(Pixel coordinate grounding data)

—————

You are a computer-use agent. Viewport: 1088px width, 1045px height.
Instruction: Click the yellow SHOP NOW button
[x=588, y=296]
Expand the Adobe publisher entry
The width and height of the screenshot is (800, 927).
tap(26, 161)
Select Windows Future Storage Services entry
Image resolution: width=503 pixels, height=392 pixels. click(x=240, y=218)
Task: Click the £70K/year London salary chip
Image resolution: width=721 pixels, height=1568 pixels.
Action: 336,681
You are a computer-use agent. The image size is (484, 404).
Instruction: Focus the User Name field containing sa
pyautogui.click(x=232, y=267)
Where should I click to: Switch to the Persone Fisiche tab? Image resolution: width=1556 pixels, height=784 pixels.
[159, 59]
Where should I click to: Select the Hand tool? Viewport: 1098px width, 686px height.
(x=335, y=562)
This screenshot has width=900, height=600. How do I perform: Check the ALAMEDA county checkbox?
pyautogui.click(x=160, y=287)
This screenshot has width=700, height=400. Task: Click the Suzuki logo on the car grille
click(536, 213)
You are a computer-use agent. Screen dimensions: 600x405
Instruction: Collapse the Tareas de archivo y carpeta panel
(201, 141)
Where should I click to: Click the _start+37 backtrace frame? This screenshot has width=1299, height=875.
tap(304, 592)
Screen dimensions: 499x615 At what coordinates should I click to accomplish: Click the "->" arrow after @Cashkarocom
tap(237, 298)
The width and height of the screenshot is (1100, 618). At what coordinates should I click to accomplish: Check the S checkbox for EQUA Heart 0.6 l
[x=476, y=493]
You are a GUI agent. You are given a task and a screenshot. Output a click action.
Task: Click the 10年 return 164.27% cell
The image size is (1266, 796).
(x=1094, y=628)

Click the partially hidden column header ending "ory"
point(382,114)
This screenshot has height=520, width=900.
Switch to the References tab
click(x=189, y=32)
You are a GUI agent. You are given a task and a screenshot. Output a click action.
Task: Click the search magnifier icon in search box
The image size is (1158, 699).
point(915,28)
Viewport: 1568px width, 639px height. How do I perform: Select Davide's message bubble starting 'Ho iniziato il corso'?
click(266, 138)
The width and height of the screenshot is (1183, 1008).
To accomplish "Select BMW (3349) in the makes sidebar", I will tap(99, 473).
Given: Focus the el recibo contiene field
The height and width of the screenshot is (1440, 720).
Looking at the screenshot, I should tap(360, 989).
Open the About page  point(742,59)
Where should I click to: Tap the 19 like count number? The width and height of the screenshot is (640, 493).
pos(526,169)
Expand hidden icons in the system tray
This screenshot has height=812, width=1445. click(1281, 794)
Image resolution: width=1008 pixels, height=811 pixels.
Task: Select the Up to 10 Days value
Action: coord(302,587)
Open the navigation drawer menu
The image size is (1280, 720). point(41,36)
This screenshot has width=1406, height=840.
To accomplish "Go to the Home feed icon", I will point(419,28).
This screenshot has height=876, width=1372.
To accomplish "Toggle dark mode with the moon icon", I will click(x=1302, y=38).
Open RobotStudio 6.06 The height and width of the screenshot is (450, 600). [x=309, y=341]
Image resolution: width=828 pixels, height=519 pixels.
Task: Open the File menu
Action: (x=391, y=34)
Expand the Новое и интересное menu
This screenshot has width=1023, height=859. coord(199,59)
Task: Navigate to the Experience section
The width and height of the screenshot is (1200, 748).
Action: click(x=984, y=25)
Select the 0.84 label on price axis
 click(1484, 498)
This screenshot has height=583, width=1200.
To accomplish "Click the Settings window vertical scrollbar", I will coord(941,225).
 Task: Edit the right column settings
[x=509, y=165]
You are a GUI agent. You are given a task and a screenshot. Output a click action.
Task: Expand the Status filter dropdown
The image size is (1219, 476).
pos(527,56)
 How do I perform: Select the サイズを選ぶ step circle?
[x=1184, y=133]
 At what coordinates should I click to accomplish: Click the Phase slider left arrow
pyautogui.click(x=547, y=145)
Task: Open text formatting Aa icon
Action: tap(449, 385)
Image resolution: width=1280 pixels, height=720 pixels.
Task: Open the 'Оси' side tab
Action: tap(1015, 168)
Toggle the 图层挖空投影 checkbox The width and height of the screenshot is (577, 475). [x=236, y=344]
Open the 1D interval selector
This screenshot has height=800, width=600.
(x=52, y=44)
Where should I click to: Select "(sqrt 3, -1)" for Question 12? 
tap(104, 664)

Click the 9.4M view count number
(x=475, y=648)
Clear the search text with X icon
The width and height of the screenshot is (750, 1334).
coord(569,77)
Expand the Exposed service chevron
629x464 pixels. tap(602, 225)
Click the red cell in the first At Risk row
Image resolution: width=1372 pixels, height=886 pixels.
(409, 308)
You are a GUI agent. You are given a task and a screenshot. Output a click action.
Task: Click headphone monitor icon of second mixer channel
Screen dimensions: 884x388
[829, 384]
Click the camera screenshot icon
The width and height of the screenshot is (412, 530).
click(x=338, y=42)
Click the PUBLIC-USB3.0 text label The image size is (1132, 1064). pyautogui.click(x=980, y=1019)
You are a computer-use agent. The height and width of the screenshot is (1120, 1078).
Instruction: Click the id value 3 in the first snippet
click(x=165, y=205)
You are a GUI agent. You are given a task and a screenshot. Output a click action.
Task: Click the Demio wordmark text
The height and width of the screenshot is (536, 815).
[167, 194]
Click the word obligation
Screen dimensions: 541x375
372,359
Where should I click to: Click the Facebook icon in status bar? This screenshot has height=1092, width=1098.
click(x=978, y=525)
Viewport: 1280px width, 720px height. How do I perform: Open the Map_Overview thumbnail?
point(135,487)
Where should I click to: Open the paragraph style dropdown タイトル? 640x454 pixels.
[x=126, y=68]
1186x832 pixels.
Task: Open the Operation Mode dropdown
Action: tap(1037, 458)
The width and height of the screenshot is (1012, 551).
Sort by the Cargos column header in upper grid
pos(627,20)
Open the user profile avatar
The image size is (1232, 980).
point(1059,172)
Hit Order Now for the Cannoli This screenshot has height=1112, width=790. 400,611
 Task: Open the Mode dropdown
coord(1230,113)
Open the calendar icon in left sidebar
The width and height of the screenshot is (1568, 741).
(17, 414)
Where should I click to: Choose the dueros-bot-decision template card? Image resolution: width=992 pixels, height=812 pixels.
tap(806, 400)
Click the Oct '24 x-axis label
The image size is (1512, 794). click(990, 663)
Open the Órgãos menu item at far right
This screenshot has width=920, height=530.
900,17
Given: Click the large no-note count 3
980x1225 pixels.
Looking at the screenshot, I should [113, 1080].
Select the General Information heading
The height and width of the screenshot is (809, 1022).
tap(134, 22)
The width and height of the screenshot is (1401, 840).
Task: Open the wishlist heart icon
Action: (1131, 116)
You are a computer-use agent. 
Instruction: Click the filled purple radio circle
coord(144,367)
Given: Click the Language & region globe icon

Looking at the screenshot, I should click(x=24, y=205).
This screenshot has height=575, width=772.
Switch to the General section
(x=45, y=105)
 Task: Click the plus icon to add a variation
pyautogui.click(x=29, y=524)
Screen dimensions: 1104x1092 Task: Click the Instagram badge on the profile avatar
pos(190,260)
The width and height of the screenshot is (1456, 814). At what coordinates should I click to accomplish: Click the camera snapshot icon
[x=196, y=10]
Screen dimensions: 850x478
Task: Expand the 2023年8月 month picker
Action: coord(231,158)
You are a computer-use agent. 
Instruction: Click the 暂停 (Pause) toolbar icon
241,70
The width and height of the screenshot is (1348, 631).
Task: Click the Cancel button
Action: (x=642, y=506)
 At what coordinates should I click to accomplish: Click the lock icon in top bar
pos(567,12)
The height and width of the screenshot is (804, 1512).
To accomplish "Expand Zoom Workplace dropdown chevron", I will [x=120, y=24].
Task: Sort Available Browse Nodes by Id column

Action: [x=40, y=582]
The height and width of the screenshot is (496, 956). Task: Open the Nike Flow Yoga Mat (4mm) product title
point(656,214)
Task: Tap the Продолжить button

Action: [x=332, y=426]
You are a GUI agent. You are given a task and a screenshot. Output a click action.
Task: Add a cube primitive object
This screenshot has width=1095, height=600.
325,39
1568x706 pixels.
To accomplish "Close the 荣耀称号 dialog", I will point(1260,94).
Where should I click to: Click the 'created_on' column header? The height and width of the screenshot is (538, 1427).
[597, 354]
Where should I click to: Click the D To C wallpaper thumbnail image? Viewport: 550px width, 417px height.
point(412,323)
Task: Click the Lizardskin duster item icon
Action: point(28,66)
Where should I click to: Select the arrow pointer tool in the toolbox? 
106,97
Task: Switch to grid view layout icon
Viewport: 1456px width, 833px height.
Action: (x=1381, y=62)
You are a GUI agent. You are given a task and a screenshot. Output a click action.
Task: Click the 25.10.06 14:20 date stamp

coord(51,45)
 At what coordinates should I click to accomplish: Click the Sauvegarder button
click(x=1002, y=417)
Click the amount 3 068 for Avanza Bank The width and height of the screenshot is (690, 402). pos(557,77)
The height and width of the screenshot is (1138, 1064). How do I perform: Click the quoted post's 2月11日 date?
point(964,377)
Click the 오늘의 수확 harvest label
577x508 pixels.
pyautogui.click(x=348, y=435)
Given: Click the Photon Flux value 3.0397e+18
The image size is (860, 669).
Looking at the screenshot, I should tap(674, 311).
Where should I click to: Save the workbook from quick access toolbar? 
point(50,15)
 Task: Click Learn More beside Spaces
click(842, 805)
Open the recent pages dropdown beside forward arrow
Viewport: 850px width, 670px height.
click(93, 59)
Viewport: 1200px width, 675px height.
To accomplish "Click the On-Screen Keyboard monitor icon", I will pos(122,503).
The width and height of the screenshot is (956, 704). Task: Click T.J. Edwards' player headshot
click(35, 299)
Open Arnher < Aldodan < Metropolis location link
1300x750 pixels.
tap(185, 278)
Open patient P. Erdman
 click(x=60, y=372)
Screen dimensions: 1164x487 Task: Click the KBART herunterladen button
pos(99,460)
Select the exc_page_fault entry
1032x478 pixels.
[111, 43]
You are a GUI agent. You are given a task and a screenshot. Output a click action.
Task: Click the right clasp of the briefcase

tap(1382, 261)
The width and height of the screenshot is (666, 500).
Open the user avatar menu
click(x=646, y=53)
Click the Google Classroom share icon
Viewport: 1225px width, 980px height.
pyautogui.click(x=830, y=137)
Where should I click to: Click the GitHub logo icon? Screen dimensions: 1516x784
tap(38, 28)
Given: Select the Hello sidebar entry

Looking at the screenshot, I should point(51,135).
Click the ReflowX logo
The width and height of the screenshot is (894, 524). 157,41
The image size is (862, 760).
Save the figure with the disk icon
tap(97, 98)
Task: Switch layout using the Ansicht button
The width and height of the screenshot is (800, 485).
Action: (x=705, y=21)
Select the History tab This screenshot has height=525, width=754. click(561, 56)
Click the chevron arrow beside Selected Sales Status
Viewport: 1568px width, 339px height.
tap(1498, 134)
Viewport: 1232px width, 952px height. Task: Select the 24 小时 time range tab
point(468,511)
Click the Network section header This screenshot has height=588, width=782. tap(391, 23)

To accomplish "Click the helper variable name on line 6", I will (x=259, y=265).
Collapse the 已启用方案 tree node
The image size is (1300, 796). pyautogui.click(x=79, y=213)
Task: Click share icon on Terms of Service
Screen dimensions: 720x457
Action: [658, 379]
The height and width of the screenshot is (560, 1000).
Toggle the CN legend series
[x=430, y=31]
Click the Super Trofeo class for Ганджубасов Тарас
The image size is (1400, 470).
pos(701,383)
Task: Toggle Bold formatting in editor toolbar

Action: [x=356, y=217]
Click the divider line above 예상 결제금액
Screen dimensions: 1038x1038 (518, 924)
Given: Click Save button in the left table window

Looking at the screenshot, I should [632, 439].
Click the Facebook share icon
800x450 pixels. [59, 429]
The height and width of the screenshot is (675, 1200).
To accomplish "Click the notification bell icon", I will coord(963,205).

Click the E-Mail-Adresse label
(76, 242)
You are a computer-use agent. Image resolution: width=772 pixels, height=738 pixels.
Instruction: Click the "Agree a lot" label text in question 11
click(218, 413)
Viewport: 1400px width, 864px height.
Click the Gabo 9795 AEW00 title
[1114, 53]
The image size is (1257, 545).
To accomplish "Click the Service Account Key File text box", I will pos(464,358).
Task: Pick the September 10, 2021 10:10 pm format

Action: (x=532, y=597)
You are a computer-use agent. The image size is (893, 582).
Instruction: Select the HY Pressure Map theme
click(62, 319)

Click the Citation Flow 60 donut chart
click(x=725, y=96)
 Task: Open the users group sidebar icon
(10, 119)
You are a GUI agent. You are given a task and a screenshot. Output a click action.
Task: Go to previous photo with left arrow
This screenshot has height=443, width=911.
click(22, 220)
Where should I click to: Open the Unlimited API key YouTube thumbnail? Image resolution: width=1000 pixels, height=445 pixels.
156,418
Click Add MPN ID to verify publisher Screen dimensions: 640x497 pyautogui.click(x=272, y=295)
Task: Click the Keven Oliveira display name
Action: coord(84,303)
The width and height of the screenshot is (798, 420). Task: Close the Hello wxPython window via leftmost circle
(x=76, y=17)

—————

## WHAT IS EXPECTED
Show all lines from the data that contain "monitor".

## RESULT FOR THIS EXERCISE
Task: Click headphone monitor icon of second mixer channel
To accomplish "Click the On-Screen Keyboard monitor icon", I will pos(122,503).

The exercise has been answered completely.